27. Configuration of MARS System
 The MARS units will have an internal bladder system to maintain pressure. Helium leakage is not an issue under
normal conditions; excess air turbulence and gusting might present a small risk but this craft has been designed to
withstand challenges.
 Helium is a light inert gas and the second most abundant element in the universe. Helium provides extra lift and will
keep MARS at altitude in very low winds or calm air. It is also plentiful, inexpensive and environmentally safe.
Helium's inert quality over other lifting gases makes it very acceptable.
 MARS will be constructed with composite fabrics used in airships today. The fabric will be either woven Dacron or
Vectran with an inner laminated coating of Mylar to reduce porosity and an exterior coating of Tedlar which will
provide ultra-violet protection, scuff resistance and color.
 Over speed controls are built into the design of MARS. On the larger MARS units, excessive speed is controlled by
moderating tether height. Pressure is constantly monitored and controlled. Rotation speed, wind speed, and
generator functions are also monitored.
 Depending on size, either DC or AC generators will be used, with rectification as necessary.

28. Working of MARS
 As the rotor of the windmill rotates due to high velocity wind it produces very high torque.. There is a step-up gear
box which connects the low-speed shaft to the high-speed shaft and increases the rotational speeds from about 30 to
60 rotations per minute (rpm) to about 1200 to 1500 rpm.

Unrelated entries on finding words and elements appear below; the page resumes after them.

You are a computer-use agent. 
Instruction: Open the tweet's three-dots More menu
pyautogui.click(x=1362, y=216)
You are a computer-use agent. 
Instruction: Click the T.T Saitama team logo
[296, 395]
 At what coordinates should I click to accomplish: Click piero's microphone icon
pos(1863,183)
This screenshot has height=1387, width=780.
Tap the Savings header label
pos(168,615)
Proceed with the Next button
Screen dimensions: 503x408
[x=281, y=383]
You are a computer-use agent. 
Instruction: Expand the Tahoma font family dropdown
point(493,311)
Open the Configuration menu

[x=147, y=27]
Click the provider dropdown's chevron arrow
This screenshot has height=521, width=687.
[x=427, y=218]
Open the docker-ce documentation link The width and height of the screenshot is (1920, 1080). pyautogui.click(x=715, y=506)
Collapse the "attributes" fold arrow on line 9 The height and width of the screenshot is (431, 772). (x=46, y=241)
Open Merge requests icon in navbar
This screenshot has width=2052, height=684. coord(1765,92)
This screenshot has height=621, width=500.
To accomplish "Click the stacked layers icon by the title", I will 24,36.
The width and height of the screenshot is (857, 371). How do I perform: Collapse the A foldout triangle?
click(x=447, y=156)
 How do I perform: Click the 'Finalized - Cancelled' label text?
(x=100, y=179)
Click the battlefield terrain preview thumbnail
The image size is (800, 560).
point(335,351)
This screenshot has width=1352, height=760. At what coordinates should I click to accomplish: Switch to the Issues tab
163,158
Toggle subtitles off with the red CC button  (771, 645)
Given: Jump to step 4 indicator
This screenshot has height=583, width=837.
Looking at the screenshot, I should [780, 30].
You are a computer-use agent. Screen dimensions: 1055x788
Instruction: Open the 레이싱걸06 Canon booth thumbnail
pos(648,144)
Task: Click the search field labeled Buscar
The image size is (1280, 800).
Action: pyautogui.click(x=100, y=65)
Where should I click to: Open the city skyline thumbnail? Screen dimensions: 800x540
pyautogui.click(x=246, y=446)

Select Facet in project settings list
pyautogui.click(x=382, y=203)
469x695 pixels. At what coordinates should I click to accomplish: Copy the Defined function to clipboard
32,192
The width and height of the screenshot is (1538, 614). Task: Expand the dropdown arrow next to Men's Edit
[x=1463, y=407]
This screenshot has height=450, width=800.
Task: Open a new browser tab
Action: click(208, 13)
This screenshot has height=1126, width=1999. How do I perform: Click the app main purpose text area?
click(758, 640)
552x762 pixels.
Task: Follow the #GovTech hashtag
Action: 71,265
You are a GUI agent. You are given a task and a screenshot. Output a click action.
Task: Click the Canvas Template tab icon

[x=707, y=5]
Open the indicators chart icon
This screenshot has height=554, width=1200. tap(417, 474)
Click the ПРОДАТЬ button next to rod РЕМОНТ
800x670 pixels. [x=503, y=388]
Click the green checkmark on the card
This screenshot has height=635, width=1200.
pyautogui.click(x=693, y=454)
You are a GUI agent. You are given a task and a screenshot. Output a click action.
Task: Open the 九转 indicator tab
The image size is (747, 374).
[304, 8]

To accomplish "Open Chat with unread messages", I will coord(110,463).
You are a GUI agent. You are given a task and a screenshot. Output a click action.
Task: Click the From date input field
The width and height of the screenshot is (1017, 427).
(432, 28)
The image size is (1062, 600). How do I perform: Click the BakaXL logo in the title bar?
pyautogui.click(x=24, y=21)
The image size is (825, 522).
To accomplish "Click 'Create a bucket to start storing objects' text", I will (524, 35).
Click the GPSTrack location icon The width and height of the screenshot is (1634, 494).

The electrical energy thus produced is transferred down
the tether for consumption, or to a set of batteries or the power grid.

29. Advantages
 Low cost electricity – less than Rs. 5 per kWh.
 Bird and bat friendly.
 Lower noise
 Wide range of wind speeds - 2 to more than 28 meters/second
 Higher altitudes - from 200 to 800 feet above ground level are possible without expensive towers or cranes.
 Fewer limits on placement location - coast line placement is not necessary.
 Ability to install closer to the power grid.
 Mobile and Ideal for off grid applications or where power is not reliable.
 They do not require land, wide roads and heavy machinery for assembly. MARS units remove these limitations
because the units do not require cranes or special roads for installation.

30. Disadvantages
 MARS units cannot be installed within five miles of the boundary of any airport.
 Initial cost is high.
 Another disadvantage of floating windmills is that they have to be taken down in extremely powerful winds,
whereas common wind turbines are simply shut down.

31. Applications
 Off grid for cottages and remote uses such as cell towers and exploration equipment.
 Developing nations where infrastructure is limited or nonexistent.
 Rapid deployment (to include airdrop) to disaster areas for power to emergency and medical equipment, water
pumps, and relief efforts (ex. Katrina, Tsunami).
 And military applications.

32. Conclusion
 Floating wind turbines have potential to unlock huge offshore wind energy resources in a cost effective manner, but
many concepts must be proven before this industry can scale. Currently the market for floating offshore wind is very
fragmented and there is not yet a clear design winner.
 In case of flying windmills the MARS system is very simple to install, requiring minimal on‐site work. Despite its
large size, no cranes or oversized vehicles were required to deploy the system, nor are they expected to be required
for larger units. High‐altitude wind power using tethered wind turbine devices has the potential to open up a new
wind resource in areas that are not served by conventional turbines.